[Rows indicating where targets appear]

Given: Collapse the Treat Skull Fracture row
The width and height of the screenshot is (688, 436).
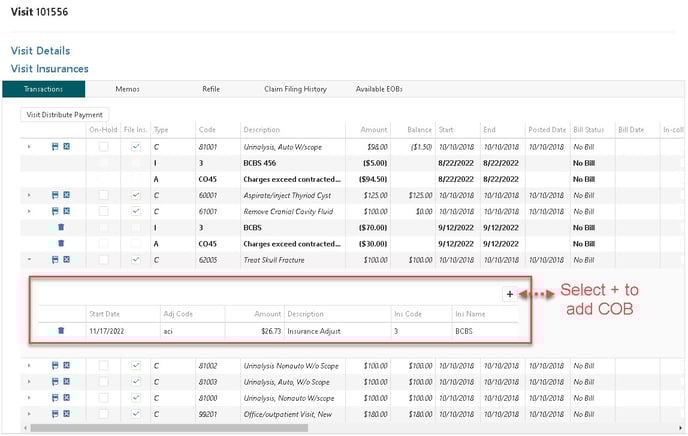Looking at the screenshot, I should [x=29, y=259].
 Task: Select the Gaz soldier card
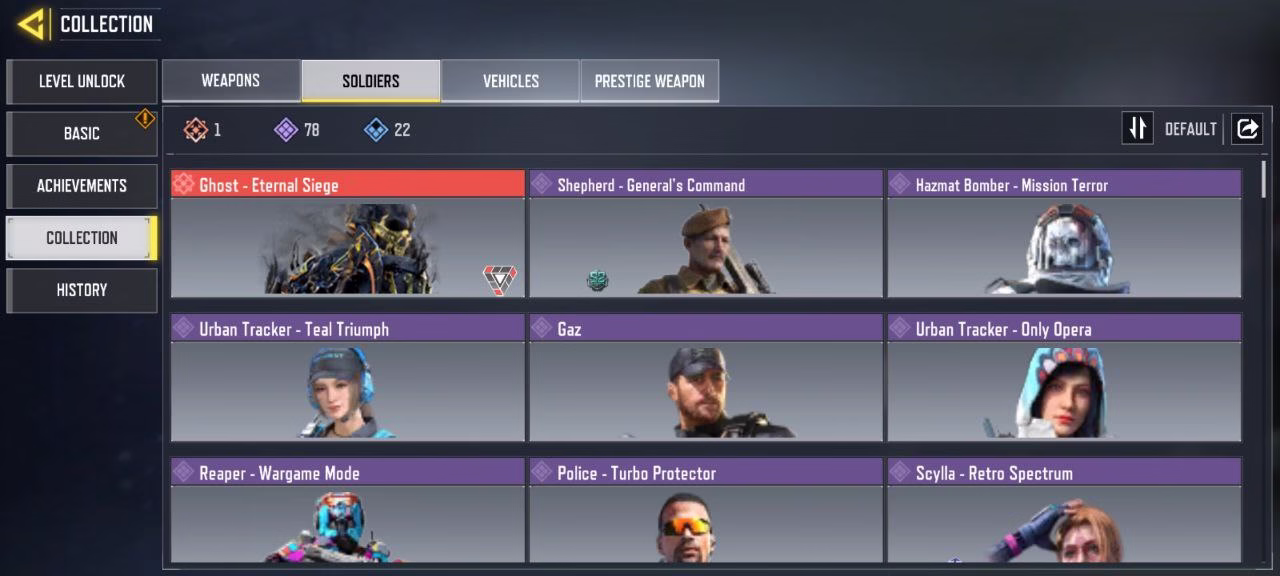pos(706,378)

● **What to produce**
Reproduce the lines of the items above verbatim, leaving out the pictures.

● **Task solution**
Given: Collapse the Treat Skull Fracture row
The width and height of the screenshot is (688, 436).
Looking at the screenshot, I should [x=29, y=259].
 Task: Select the Gaz soldier card
pos(706,378)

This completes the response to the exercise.